L’algorithme comme réseau de transport
Les applications sont fortes comme réseau de transport. Elles écartent les objectifs incompatibles et la distance, font sortir du cercle habituel et prédisent, d’après le comportement sur la plateforme, qui répondra ou poursuivra la conversation. Ces données sont plus proches des clics et des messages que de la vie future d’un couple. L’utilisateur cherche l’intimité, la confiance et la solidité d’une relation ; la plateforme observe de l’activité. Optimiser la seconde permet de retenir l’utilisateur avec des gens plus intéressants à faire défiler qu’à vivre.
Le pourcentage de compatibilité fait souvent un travail pratique, quelle que soit son exactitude : il donne à deux inconnus une raison d’engager la conversation. Pour cela, nul besoin d’être oracle.
Après le premier contact, la recherche doit vite changer d’instrument. Les échanges écrits testent la politesse, les objectifs et la capacité à tenir une conversation. La rencontre ajoute la réaction corporelle et une réciprocité de base. Les rendez-vous suivants montrent la constance du comportement. Chaque étape produit des données d’une autre qualité ; le profil répond donc seulement à la question de savoir s’il y a de quoi prendre un café, pas à celle de savoir s’il faut construire une union.

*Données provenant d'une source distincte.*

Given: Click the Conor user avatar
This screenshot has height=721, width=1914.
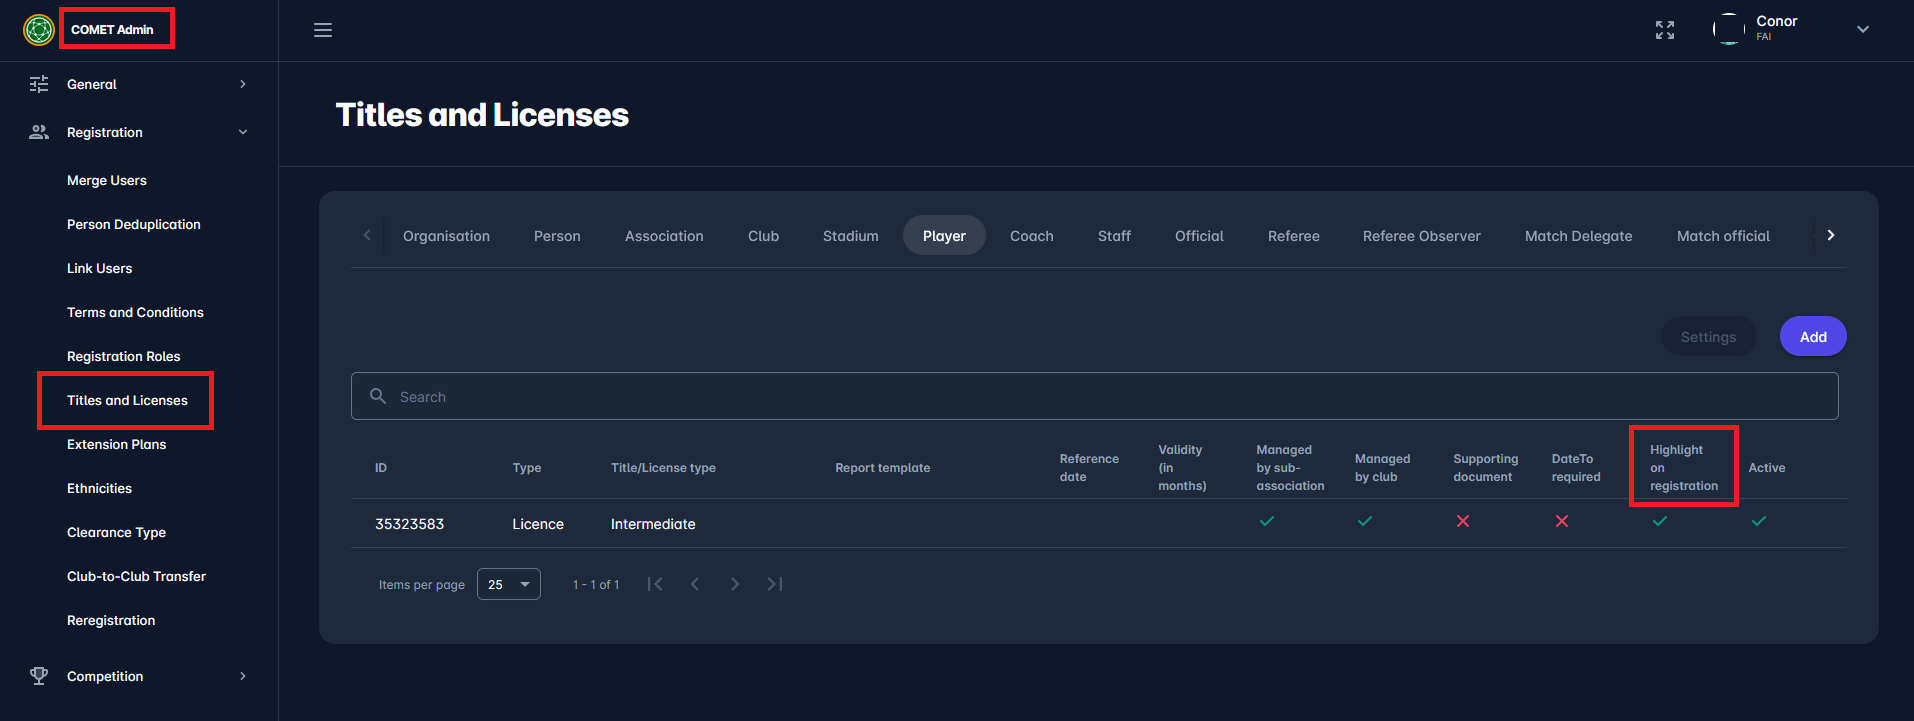Looking at the screenshot, I should (x=1728, y=29).
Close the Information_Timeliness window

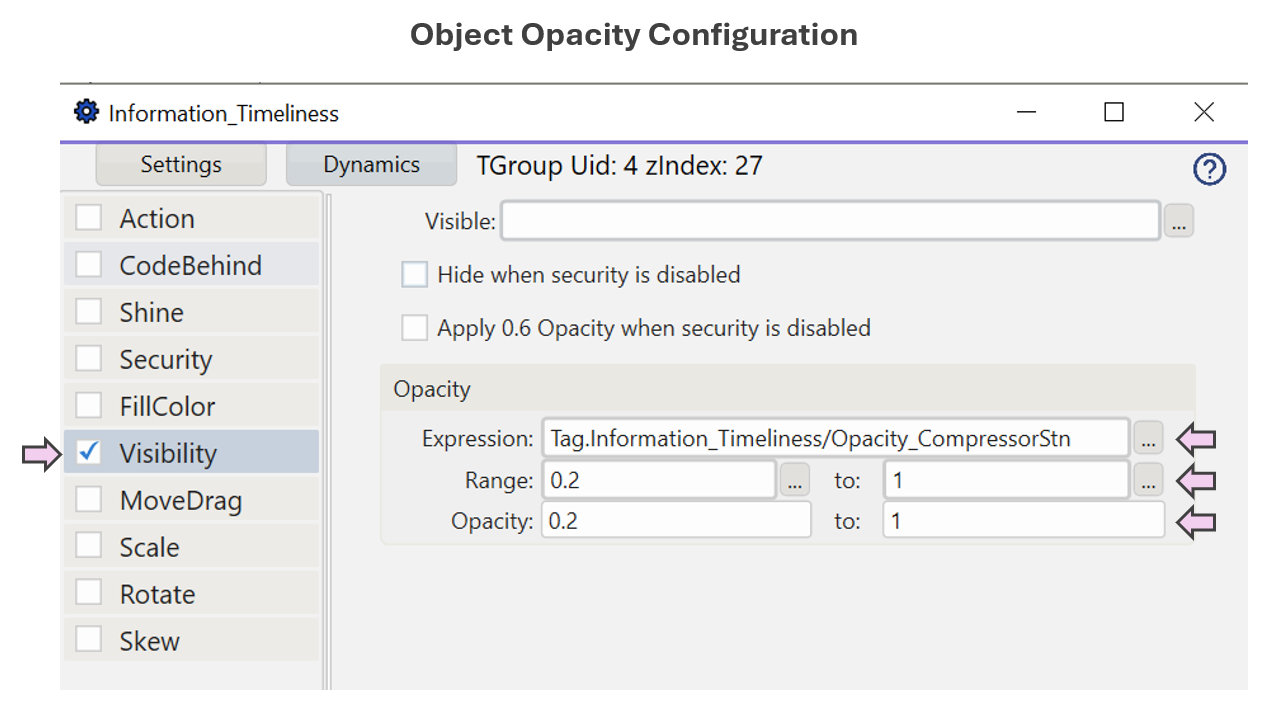[x=1203, y=112]
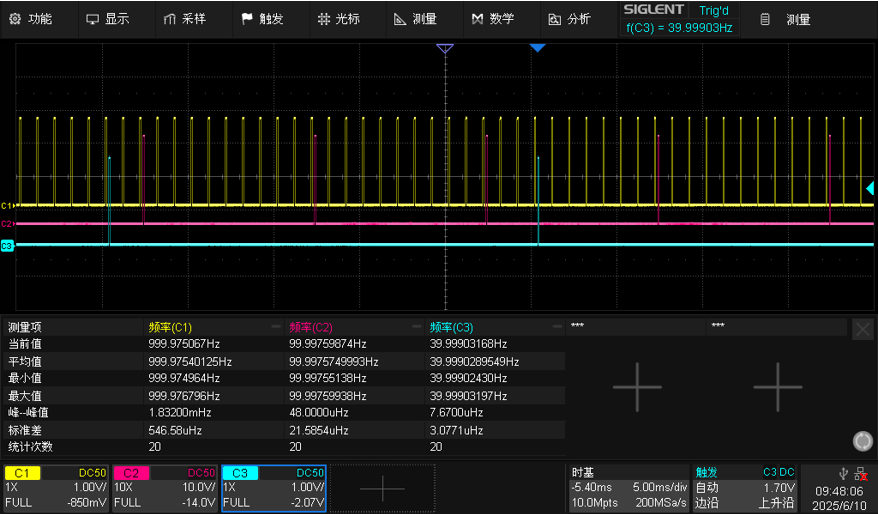Screen dimensions: 878x514
Task: Open the 分析 analysis menu
Action: click(569, 19)
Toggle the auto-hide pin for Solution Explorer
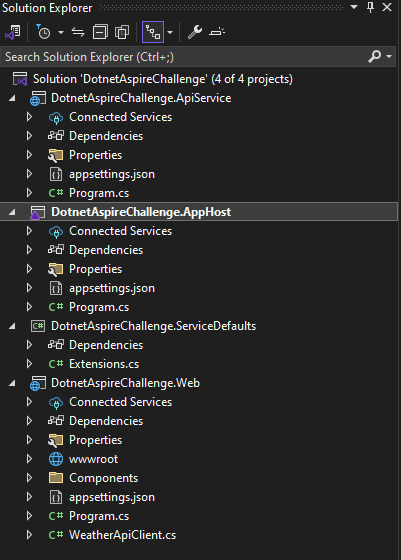Viewport: 401px width, 560px height. (x=371, y=7)
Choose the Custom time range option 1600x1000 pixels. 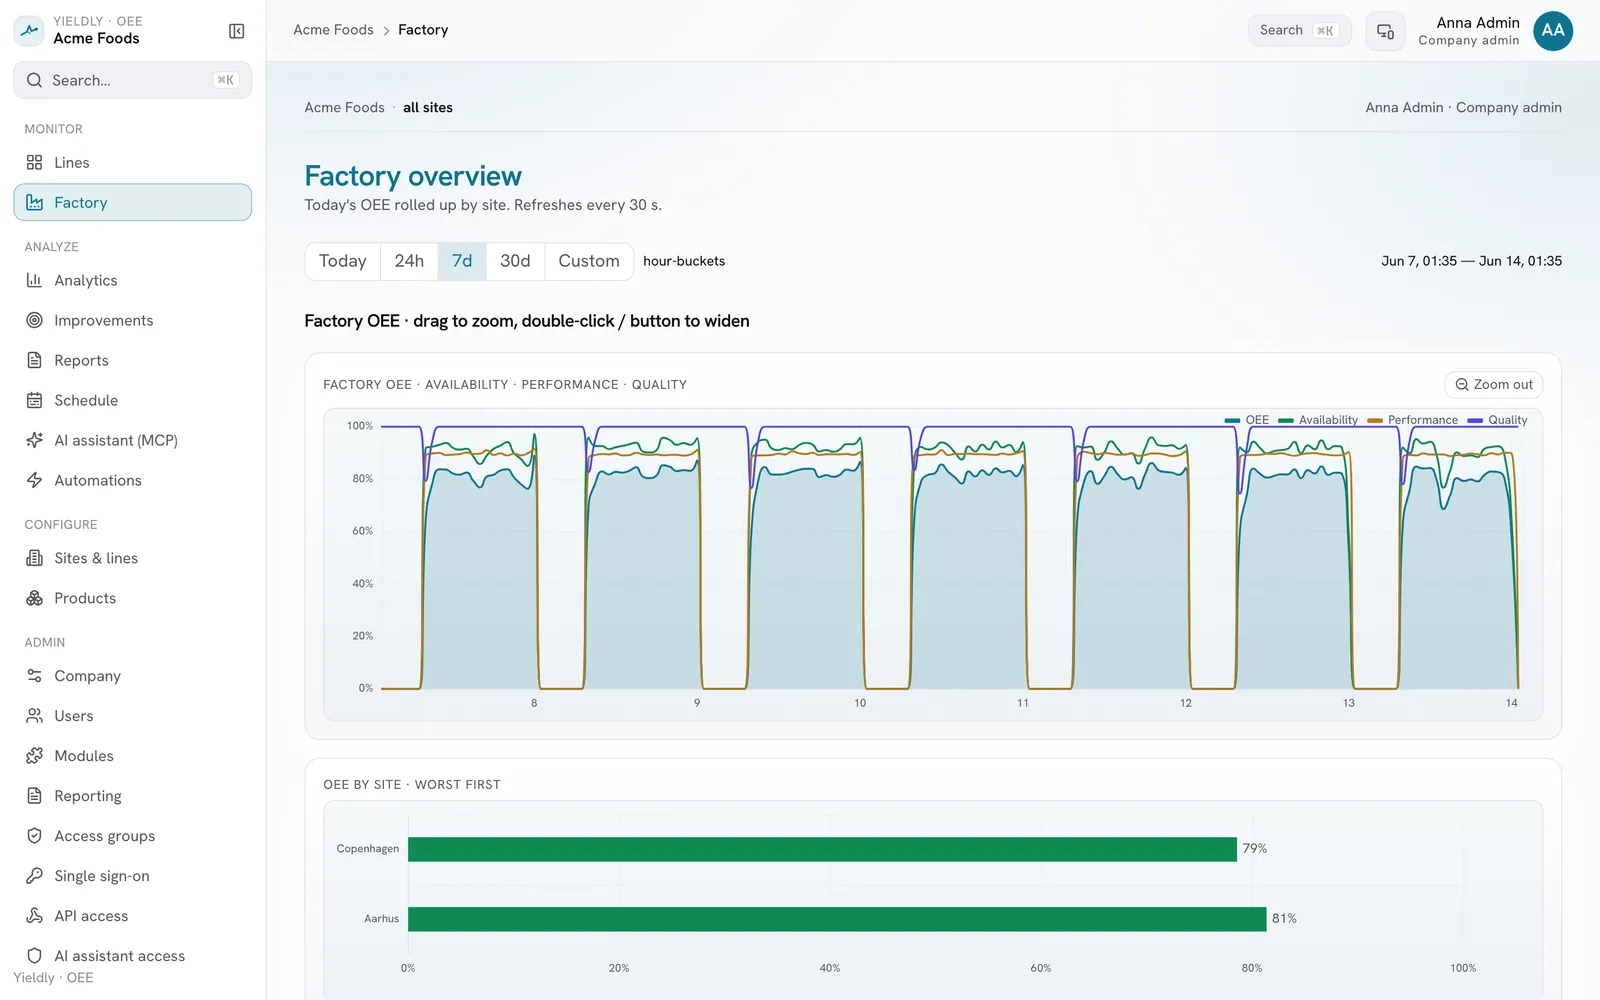coord(589,261)
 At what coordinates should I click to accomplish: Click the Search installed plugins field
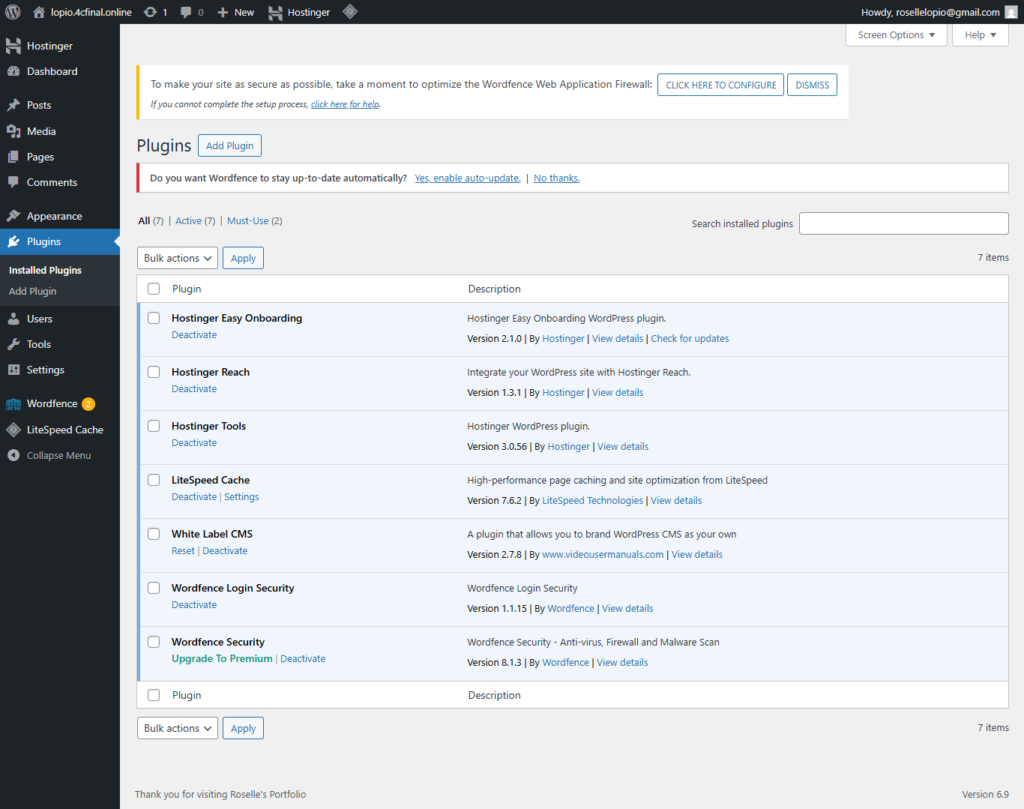[x=903, y=224]
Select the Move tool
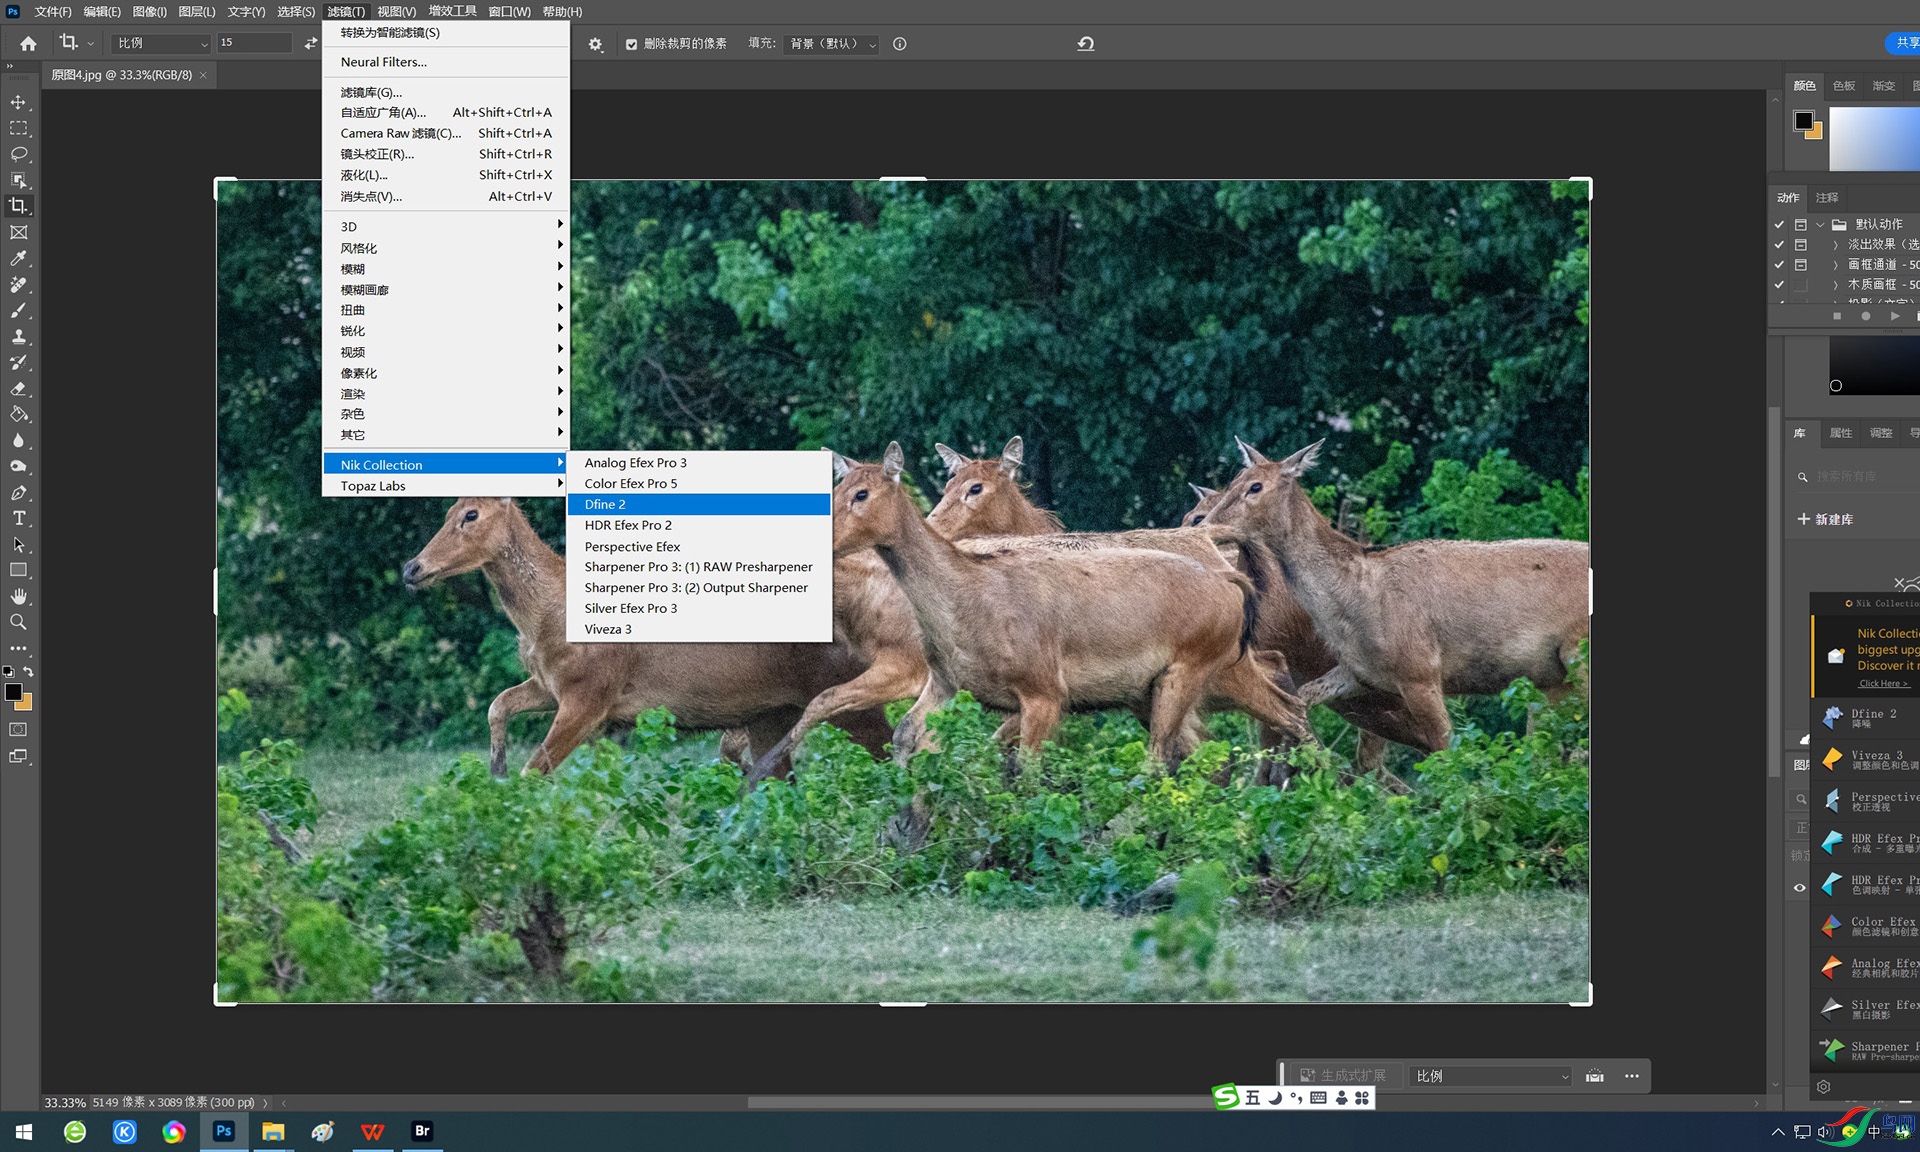Screen dimensions: 1920x1152 tap(18, 102)
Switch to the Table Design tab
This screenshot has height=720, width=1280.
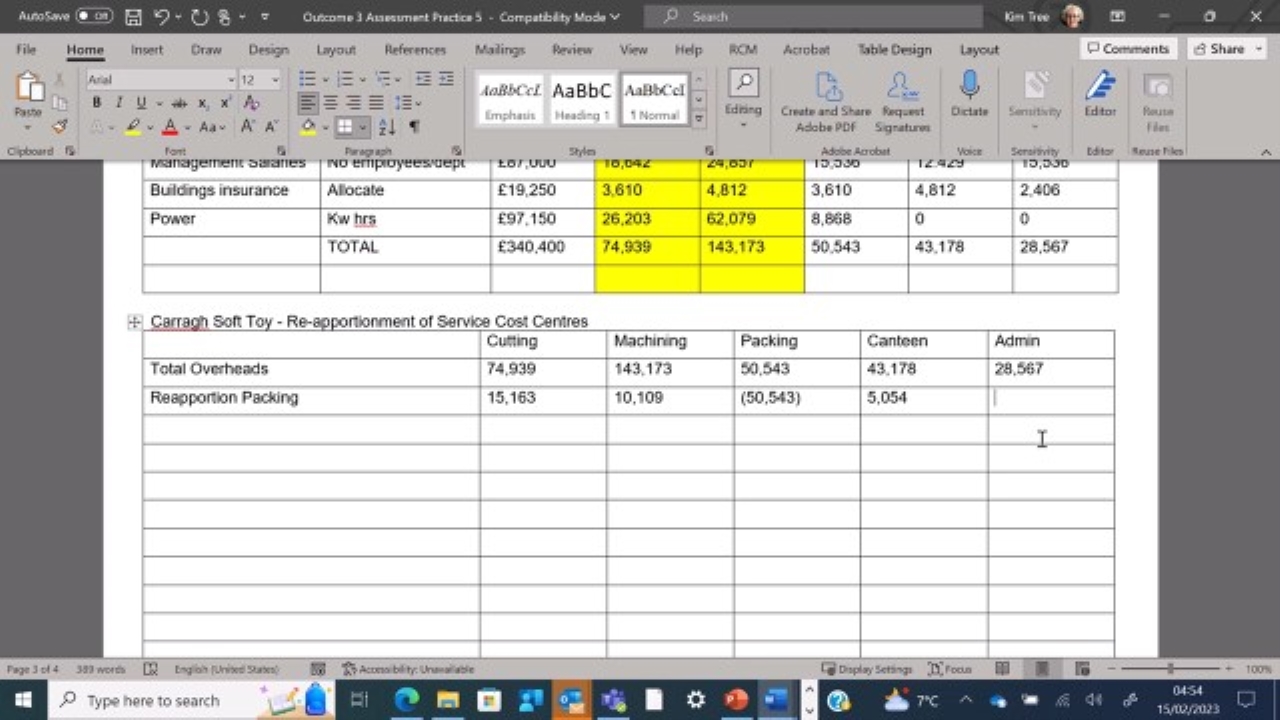tap(893, 49)
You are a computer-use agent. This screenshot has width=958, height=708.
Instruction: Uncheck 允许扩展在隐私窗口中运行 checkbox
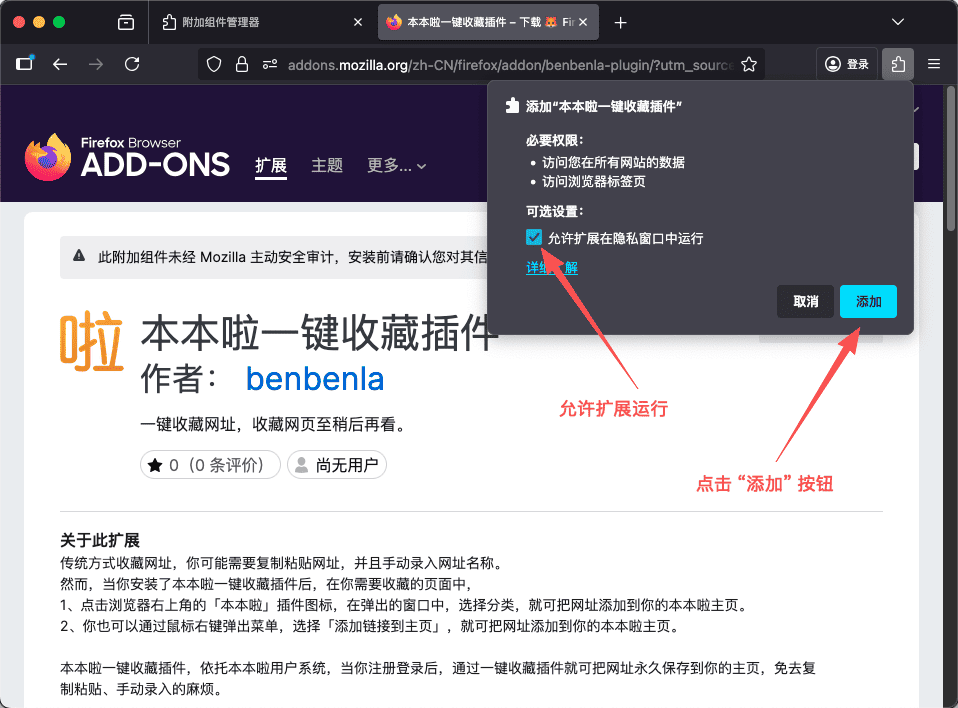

Le chiffre de 94 pour cent peut faire une bonne invitation à prendre un café. Il devient trompeur quand on le lit comme le résultat d’un café qui n’a pas encore été bu.
Sources principales
Joel, S., Eastwick, P. W., & Finkel, E. J. (2017). Is romantic desire predictable? Machine learning applied to initial romantic attraction. Psychological Science, 28(10), 1478–1489.
Eastwick, P. W., & Hunt, L. L. (2014). Relational mate value: Consensus and uniqueness in romantic evaluations. Journal of Personality and Social Psychology, 106(5), 728–751.
Joel, S., Eastwick, P. W., Allison, C. J., et al. (2020). Machine learning uncovers the most robust self-report predictors of relationship quality across 43 longitudinal couples studies. Proceedings of the National Academy of Sciences, 117(32), 19061–19071.
Eastwick, P. W., Joel, S., Carswell, K. L., Molden, D. C., Finkel, E. J., & Blozis, S. A. (2023). Predicting romantic interest during early relationship development: A preregistered investigation using machine learning. European Journal of Personality, 37(3), 276–312.